See No Evil, See No Good: The Truth Is Not Black and White

It is hard to watch TV these days without seeing reports pertaining to the recent death of the elder George Bush — former president, CIA director, and whitewashed war criminal. I call him a “whitewashed war criminal” because there are inconvenient truths that the mainstream media would rather ignore in favor of the usual hero worship that accompanies the death of a popular politician (see also: coverage on the death of John McCainor, even more egregiously, Richard Nixon). Sprucing up our departed politicians, disgraced or otherwise, seems to be a nod to our most respected civil discourse values, but it’s not a favor to the truth and the whitewashing only makes it more likely to happen again.
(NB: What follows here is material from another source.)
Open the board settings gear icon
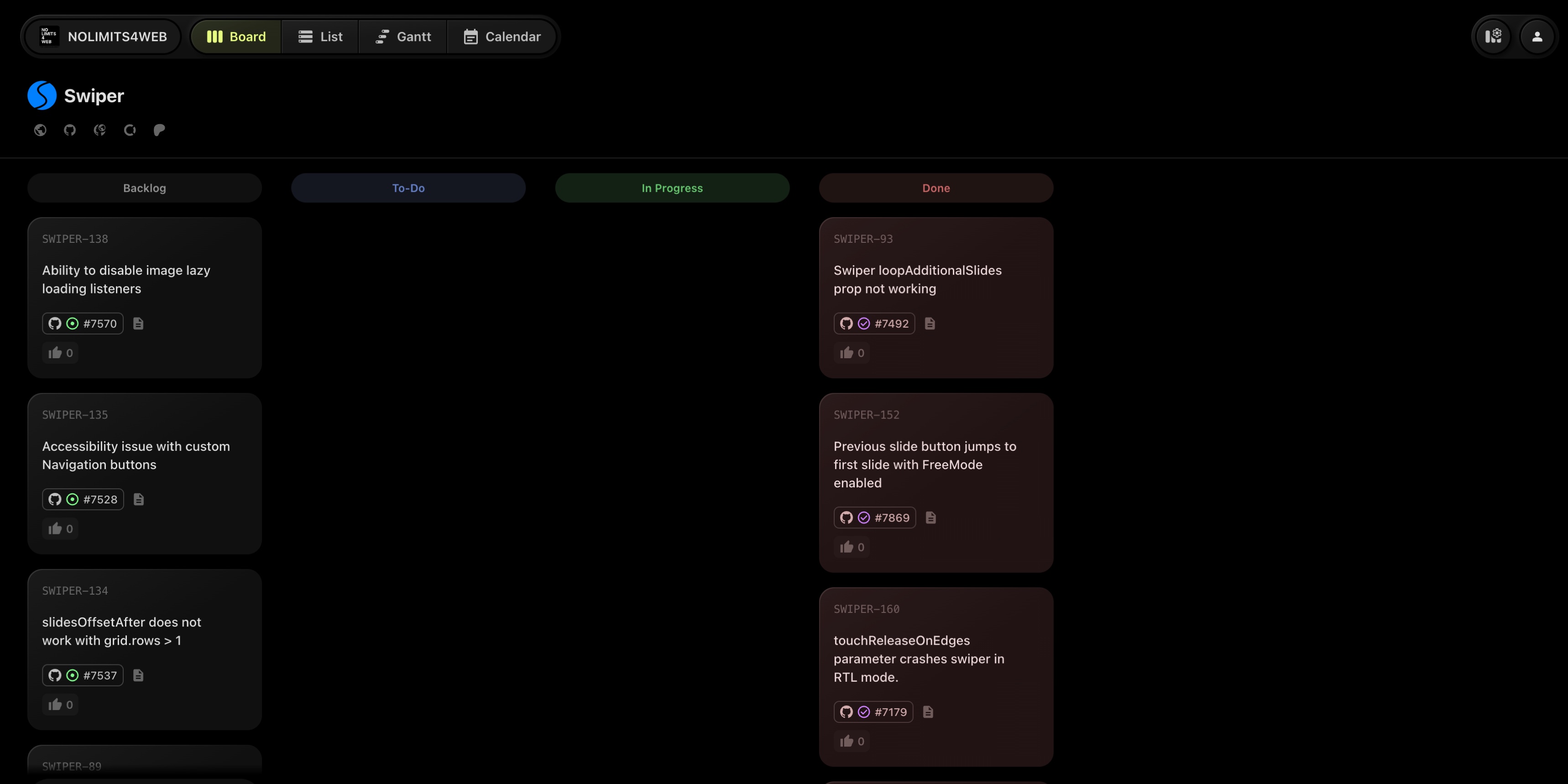Image resolution: width=1568 pixels, height=784 pixels. pos(1493,37)
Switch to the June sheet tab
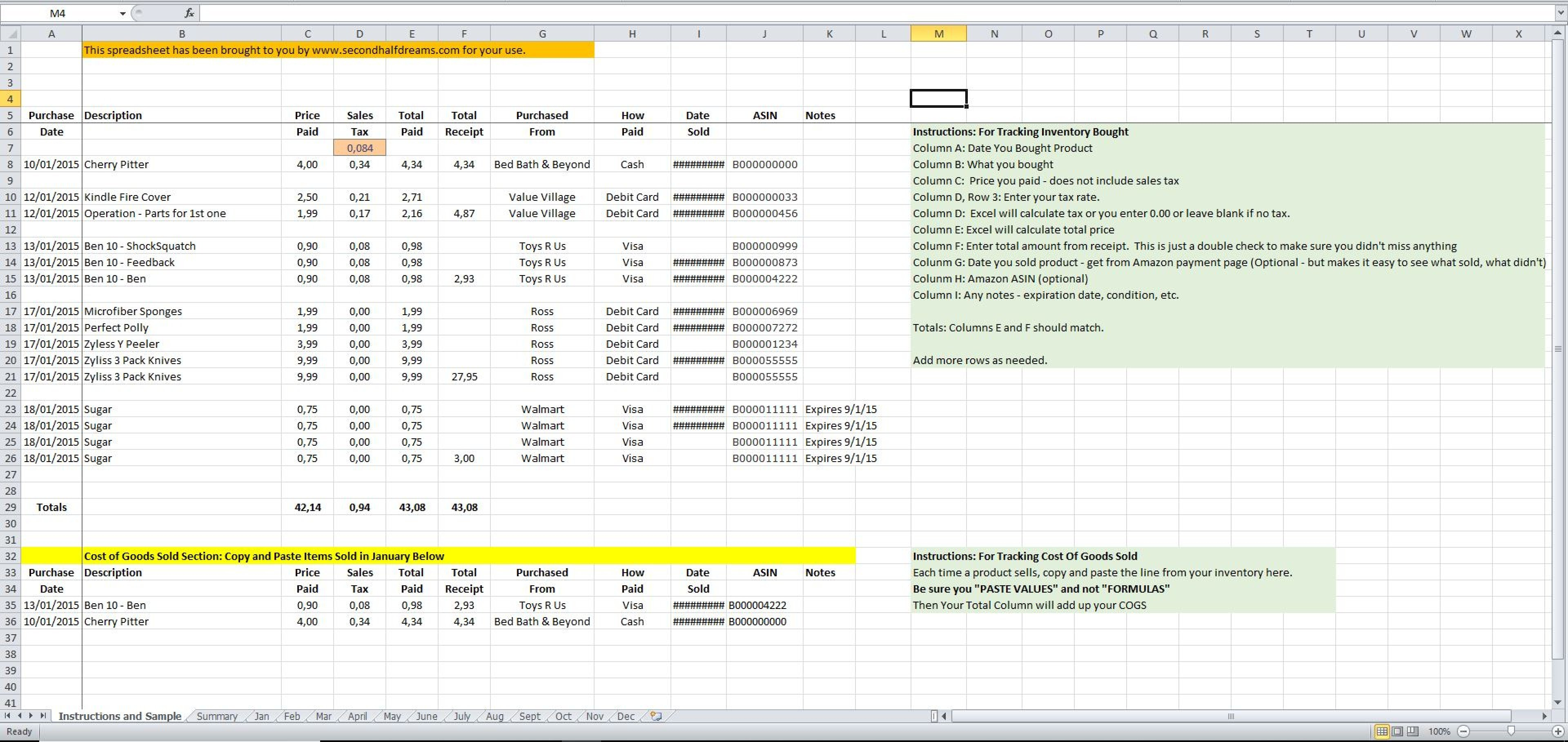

Perhaps the most inconvenient truth relating to war crimes of Bush the Elder involves Panama in 1989. Under the guise of protecting democracy, then-President Bush illegally invaded a sovereign nation that posed no threat to the United States, calling it “Operation Just Cause,” in order to remove its ruler — with disastrous results. The U.S. government acknowledges that at least 300 Panamanian civilians were killed, but other sources have estimated that as many as several thousand were killed with tens of thousands displaced. At best you could call it an overreaction to Noriega’s involvement in drug trafficking and a peculiar form of democracy promotion. The era of slaughtering civilians as acceptable collateral damage is over in the eyes of international law and simple decency. Bush could have resolved that contretemps without Panamanian children and other noncombatants dying.

At the time, Bush was facing criticism at home for being a “wimp.” Apparently, cutting civilians down removed that label and cleared a line of sight to his next adventure, into Kuwait and Iraq, where his forces engaged in a “turkey shoot”(the words of some of the aircraft gunners who mowed down defenseless fleeing Iraqi conscripts).

But those are simple examples from the George H. W. Bush White House years, a one-term run. What of the rest of his life? We’ve heard the encomiums, but the gaps and omissions that are not so flattering need to be a part of the record, if not harped on in the immediate time of a person’s funeral or memorial.

Bush was Nixon’s Chair of the Republican National Committee during the Watergate scandal, not a praiseworthy time for most ranking Republicans, and he committed some nefarious political acts in that role. His role in the war crimes committed by the Contra in Nicaragua is another very dirty, lethal episode, exposed briefly some 30 years ago.

So, please, yes, let’s be respectful at funerals and in first announcements, but when the truth is buried alongside the bodies it is of poor service to history, to American self-assessment, and to respect for the whole truth. We have little patience for Germans who deny their Nazi history, no fondness for Japanese who forget that they were brutal aggressors in the 1930s and ‘40s. We expect others to learn from studying both their accomplishments and their horrific mistakes. We can expect no less of ourselves.